- **Passage to read**
========

Hippocampus and Parahippocampal Region

The hippocampus is part of the cerebral cortex. It is closely linked to a restricted number of related cortical areas, which are collectively referred to as the parahippocampal region. Both the hippocampus and parahippocampal region are reciprocally connected with a wide variety of higher order association cortices representing all sensory domains. From this recently emerged perspective it comes as no surprise that scientific conjectures about the functions of the (para)hippocampal network emphasize an important role in higher order cognitive functions, specifically learning and memory processes. The (para)hippocampal structures also have strong functional links with subcortical structures that researchers believe play a role in the selection of behavior in favor of either survival of the individual or of the species.

General Features of the (Para)Hippocampus

In order to describe any feature of a structure, either morphological or connectional, one needs to have a nomenclature. It is inevitable that opinions about nomenclature differ, so for the purposes of this essay differences in numbers of principal layers have been selected as the major criterion. All fields of the hippocampus exhibit a characteristic three-layered appearance. The parahippocampal region, in contrast to the hippocampus, comprises cortical regions, which show more than three, generally five or six, layers. The hippocampus consists of three major subdivisions: the dentate gyrus, the Ammon's horn (fields CA1, CA2, and CA3), and the subiculum. Note that some authors distinguish a prosubiculum from the subiculum proper. Also, readers may find texts in which reference is made to the subicular complex, consisting of (pro)subiculum, presubiculum, and parasubiculum. Based on connectional arguments as well as the criterion chosen for this discussion (number of layers), it is preferred to consider the presubiculum and parasubiculum as functionally different from the subiculum.

In all species the parahippocampal region comprises five main regions: the pre- and parasubiculum, the perirhinal and entorhinal cortices, and a fifth area that in primates is commonly referred to as the parahippocampal cortex. In nonprimates, the most likely homologue for the latter area is the so-called postrhinal cortex. Different researchers have subdivided each of these five regions in a variety of different ways.

========

- **Supplied material**
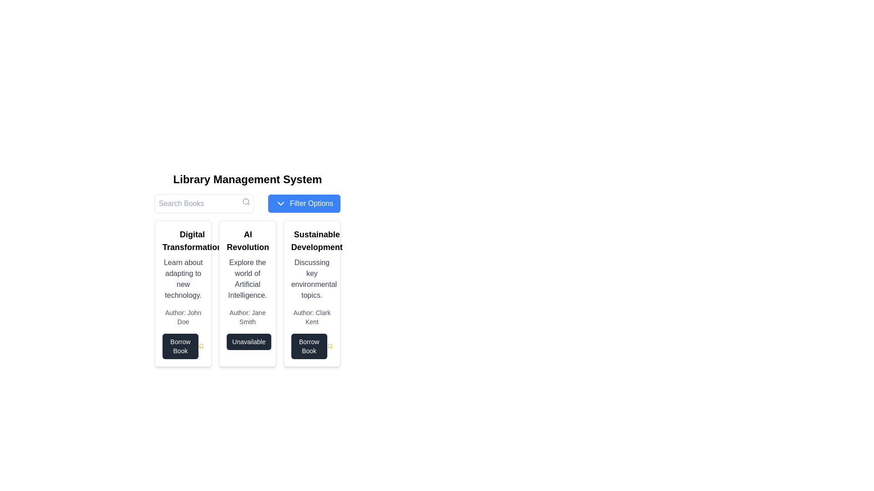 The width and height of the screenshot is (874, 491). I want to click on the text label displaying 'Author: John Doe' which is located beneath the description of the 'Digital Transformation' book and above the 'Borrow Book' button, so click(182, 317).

========

- **Actions to take**
1. In the passage on the hippocampus, copy out word for word the part that opens with the words containing "In all species" and closes with "of different ways.".
2. Do the following statements agree with the passage on the hippocampus? Answer yes or no for each, and quote the words of the passage that decide it.
(a) The fields of the hippocampus generally have five or six layers.
(b) In nonprimates, the postrhinal cortex is the most likely homologue of the area that primates call the parahippocampal cortex.
(c) The hippocampus belongs to the cerebral cortex.
3. Name all five main regions of the parahippocampal region listed in the passage on the hippocampus.

- **Answer list**
1.
In all species the parahippocampal region comprises five main regions: the pre- and parasubiculum, the perirhinal and entorhinal cortices, and a fifth area that in primates is commonly referred to as the parahippocampal cortex. In nonprimates, the most likely homologue for the latter area is the so-called postrhinal cortex. Different researchers have subdivided each of these five regions in a variety of different ways.

2.
(a) No: "All fields of the hippocampus exhibit a characteristic three-layered appearance."
(b) Yes: "In nonprimates, the most likely homologue for the latter area is the so-called postrhinal cortex."
(c) Yes: "The hippocampus is part of the cerebral cortex."

3. The presubiculum, the parasubiculum, the perirhinal cortex, the entorhinal cortex, and the parahippocampal cortex.